Trainer
AgentTrainer is the unified training API entry point in the AWorld framework, providing a highly abstracted and flexible interface for agent training. It supports multiple backend training frameworks (e.g., VeRL) and centrally manages four core modules: Agent, Dataset, Reward Function, and Training Configuration.
Key Features
- ✅ Unified API Entry Point: Offers a consistent interface across different training frameworks
- ✅ Modular Design: Independently manages the four core modules—Agent, Dataset, Reward, and Config
- ✅ Flexible Extensibility: Supports registration of custom training engines
- ✅ Comprehensive Validation: Validates all modules during initialization
- ✅ Robust Error Handling: Provides clear error messages and detailed logging
Architecture Design
This modular, extensible design allows AWorld to support diverse training methodologies while maintaining a clean, unified API for users.
Architecture
┌─────────────────────────────────────────────────┐
│ AgentTrainer │
│ (Unified Training API Entry Point) │
└────────────────────┬────────────────────────────┘
│
┌───────────┼───────────┐
│ │ │
Initialization Module Framework
Validation Management Selection
│ │ │
└───────────┼───────────┘
│
┌────────────┴────────────┐
│ │
┌──────────────┐ ┌──────────────┐
│ Trainer │ │ Trainer │
│ (VeRL) │ ...... │ (Swift) │
└──────────────┘ └──────────────┘
│ │
┌───┴──────┐──────────┌─────┴────┐
│ │ │ │
Agent Dataset Reward Config
Module Interaction Flow
┌─────────────────────────────────────┐
│ 1. Parameter Validation │
│ - Ensures agent is not empty │
└─────────────────────────────────────┘
│
↓
┌─────────────────────────────────────┐
│ 2. Fetch Training Engine Class │
│ - Looks up in TRAIN_PROCESSOR │
│ - Default 'verl' if unspecified │
└─────────────────────────────────────┘
│
↓
┌─────────────────────────────────────┐
│ 3. Instantiate Training Engine │
│ - Creates a subclass │
│ - Passes run_path for output │
└─────────────────────────────────────┘
│
↓
┌─────────────────────────────────────┐
│ 4. Module Validation (Critical!) │
│ ├─ check_agent() │
│ ├─ check_dataset() │
│ ├─ check_reward() │
│ └─ check_config() │
└─────────────────────────────────────┘
│
↓
┌─────────────────────────────────────┐
│ 5. Mark Initialization as Complete │
│ - mark_initialized() │
└─────────────────────────────────────┘
│
↓
┌─────────────────────────────────────┐
│ 6. Start Training │
│ - train_processor.train() │
└─────────────────────────────────────┘
Core Modules
AgentTrainer
The central training coordinator that unifies and manages all training-related components.

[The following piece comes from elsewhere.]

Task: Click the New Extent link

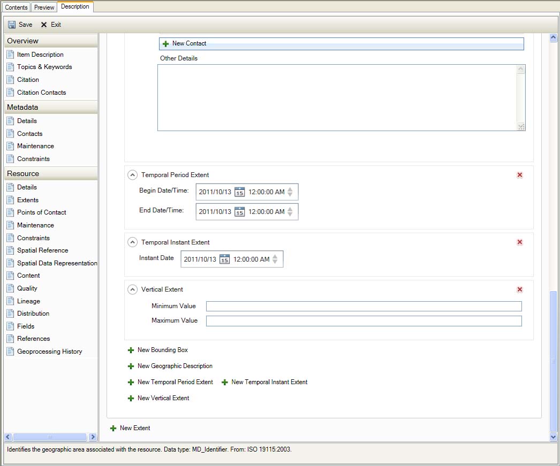Action: (134, 428)
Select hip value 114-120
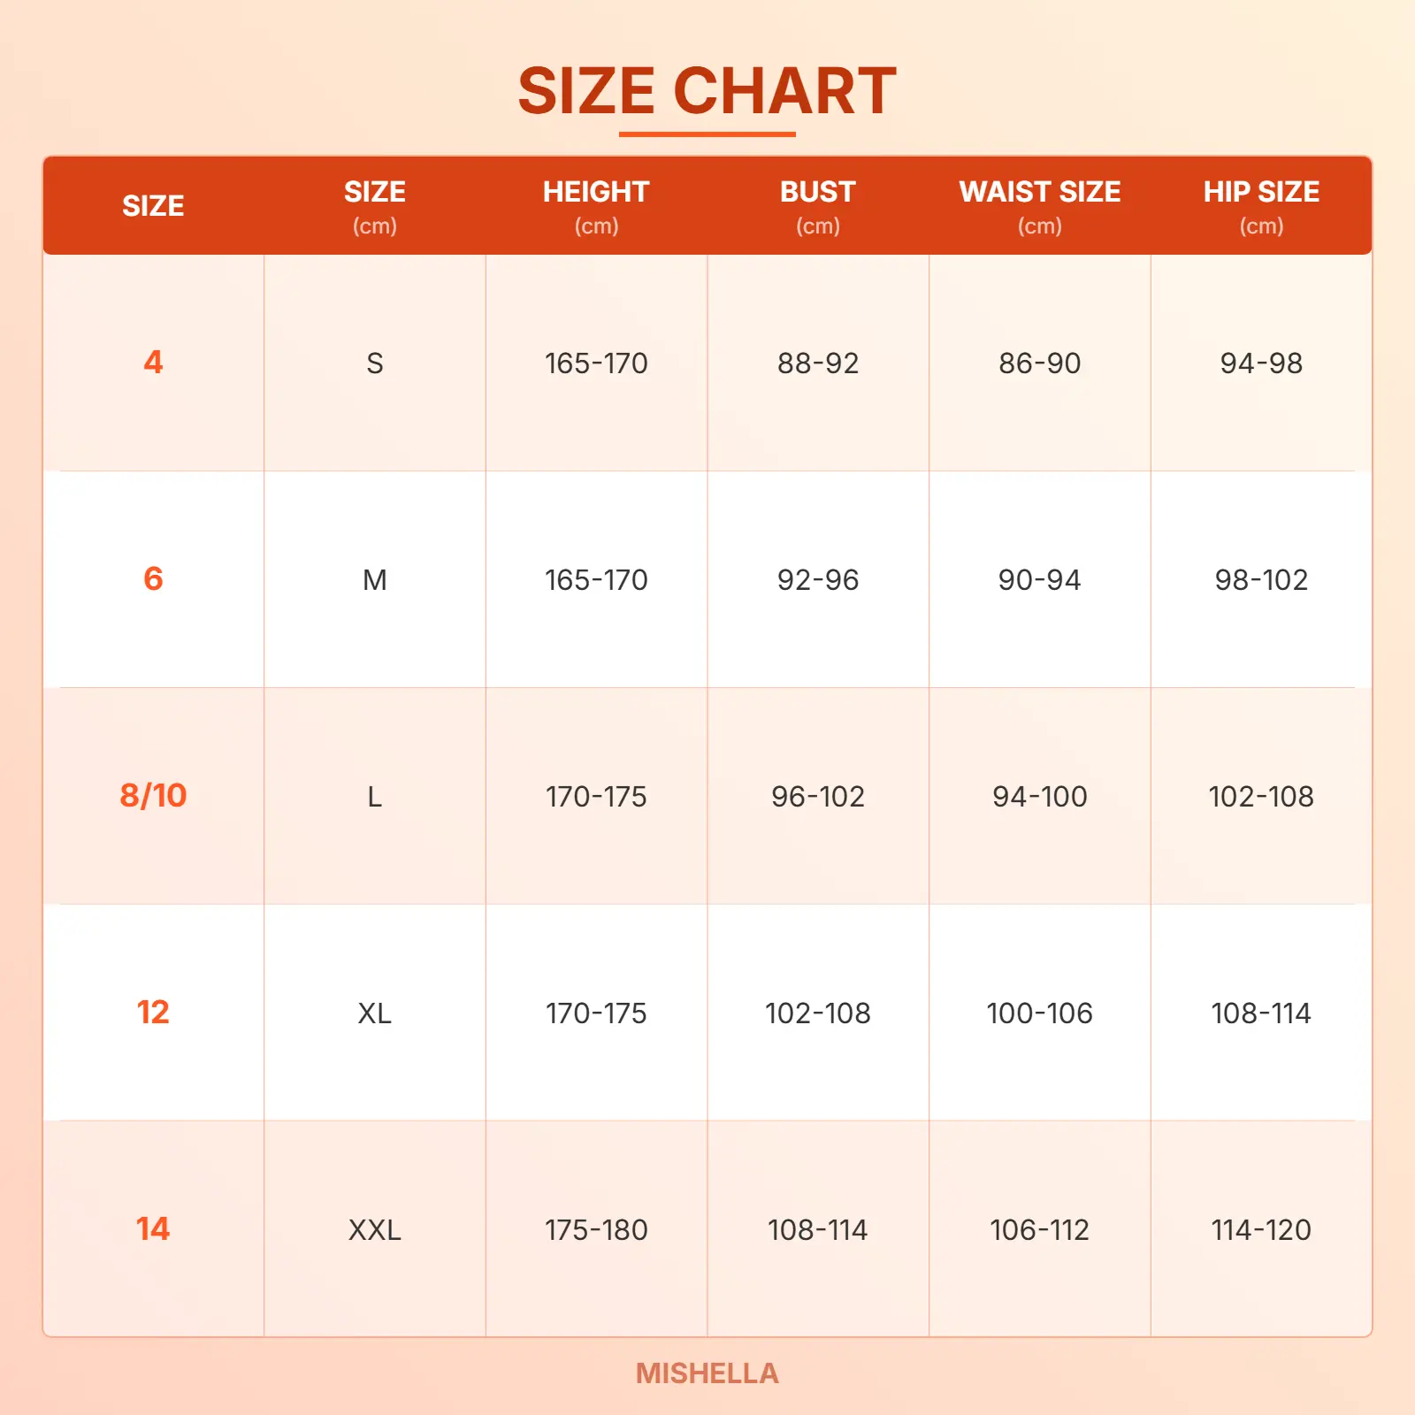The height and width of the screenshot is (1415, 1415). (x=1261, y=1229)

| Attribute | Type | Description |
|---|---|---|
agent |
Union[str, Agent] |
Agent instance or config file path |
train_dataset |
Union[str, Dataset] |
Training dataset or path |
test_dataset |
Union[str, Dataset] |
Test dataset or path |
reward_func |
Union[str, Callable] |
Reward function or its path |
config |
Union[str, Config] |
Training configuration |
train_engine_name |
str |
Training framework name (default: 'verl') |
run_path |
str |
Output directory (default: 'runs') |
train_processor |
TrainerProcessor |
Actual training processor instance |
Initialization Example
trainer = AgentTrainer(
agent='path/to/agent_config.yaml',
train_dataset='path/to/train_dataset.csv',
test_dataset='path/to/test_dataset.csv',
reward_func=my_reward_function,
config=training_config,
run_path='./outputs',
train_engine_name='verl'
)
Start Training
def train(self) -> None:
# Checks if the training processor is initialized
# Calls train_processor.train()
# Raises ValueError if not initialized
Register a Custom Training Engine
AgentTrainer.register_processor(
train_engine_name='custom',
train_type=CustomTrainer
)
# - `train_engine_name`: Unique identifier for the framework
# - `train_type`: Subclass of `TrainerProcessor`
Unregister a Training Engine
TrainerProcessor
Abstract base class defining the interface for all training frameworks. Concrete implementations must inherit from this class.
train()
Responsibilities:
- Implement specific training logic
- Load data
- Initialize model
- Execute training loop
check_dataset(...)
Responsibilities:
- Validate dataset format against framework requirements
- Convert datasets to framework-compatible formats
- Resolve dataset paths (if provided as strings)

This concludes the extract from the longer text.